Unfortunately, most scrapers aren’t always aware of the current market values of scrap metals.

As such, they need help to maximize profit as they should. As mentioned above, scrapers must know different kinds of scrap metals.

  • Mixing Non-Ferrous with Ferrous Metals

Knowing how to separate ferrous from non-ferrous metals would be best when sorting out junk metals.

These two classes of metals vary accordingly, and their worth also differs. As highlighted above, mixing these two categories of metals will only complicate your sales and lower your profit margin.
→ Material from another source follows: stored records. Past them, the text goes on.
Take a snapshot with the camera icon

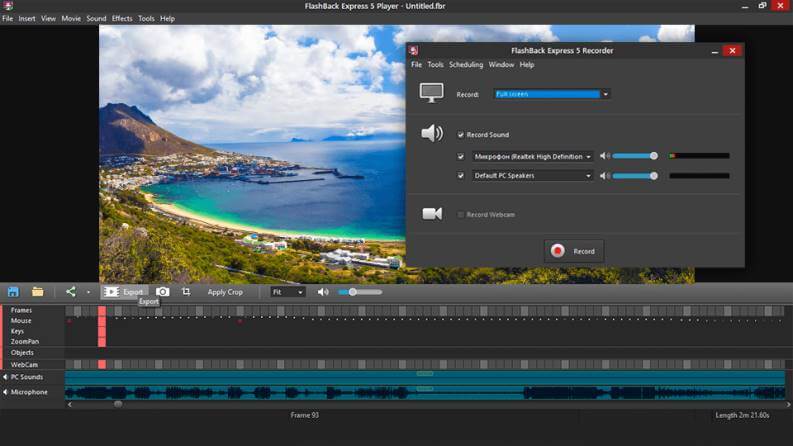pyautogui.click(x=162, y=292)
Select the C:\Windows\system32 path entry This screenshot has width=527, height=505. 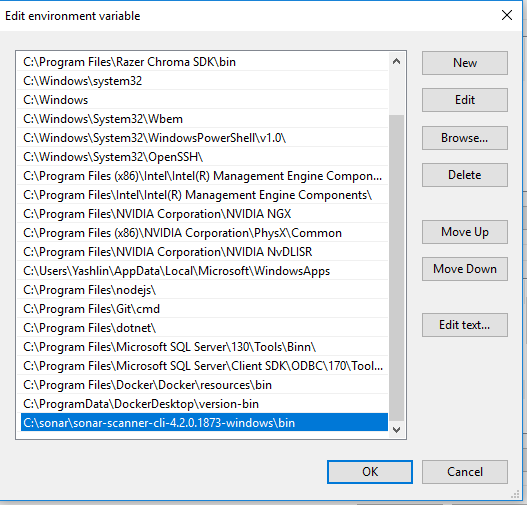203,81
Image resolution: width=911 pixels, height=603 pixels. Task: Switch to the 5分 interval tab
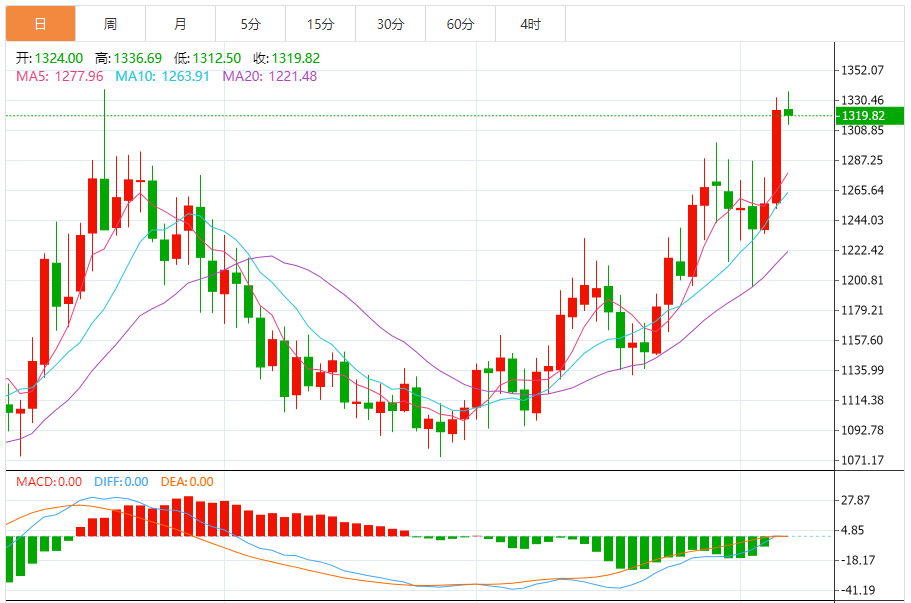[x=250, y=23]
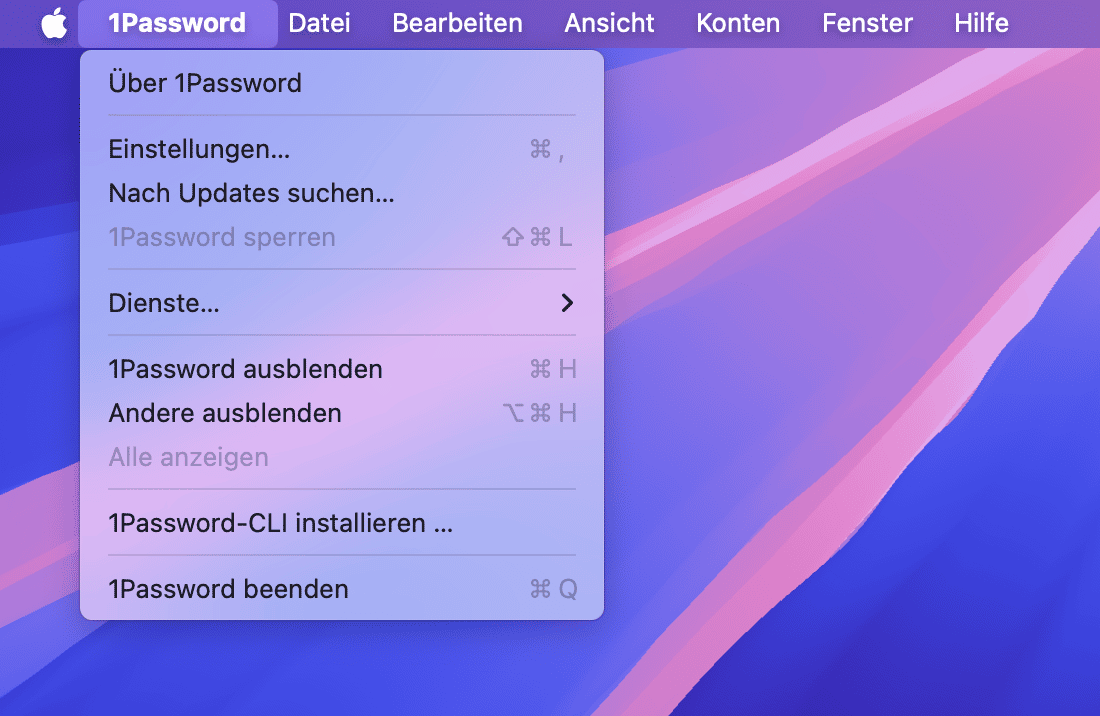Click the Dienste… menu entry
This screenshot has width=1100, height=716.
164,303
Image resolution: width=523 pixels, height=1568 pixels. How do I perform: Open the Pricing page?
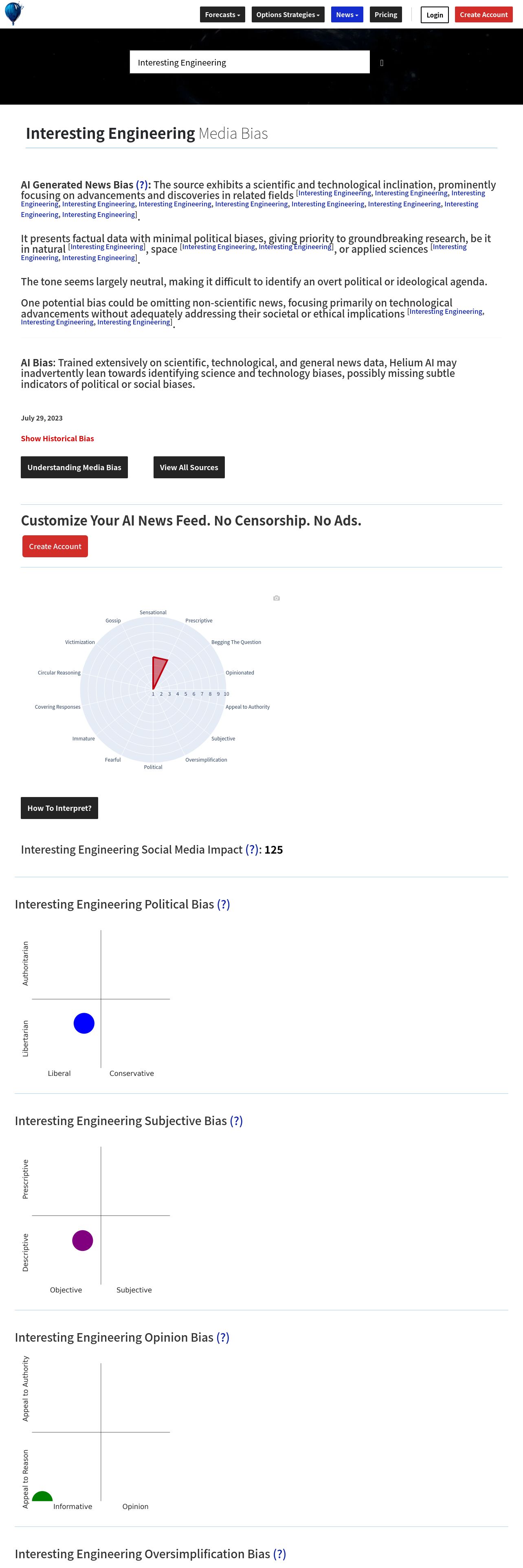[x=386, y=15]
  • Don’t Know the Requirements for Recycling Junk Metals

Most recycling centers have rules and procedures scrapers must follow. You must learn about these requirements to avoid making regrets after sales.

Therefore, you must become familiar with the criteria for junk metals. For more details, contact a recycling center near you.

Safety Measures When Separating Junk Metals

Safety should be your primary concern when sorting out scrap metals.

You may be handling items that are heavy and with sharp edges. You can only protect yourself and others if you take appropriate safety measures.

First, you must dress correctly by bringing your first aid kits and have the right working equipment.

Separating junk metals comes with a few perks.

Firstly, it’ll save you time when dealing will scrapyards or other potential buyers. Secondly, you can determine the true worth of your scraps.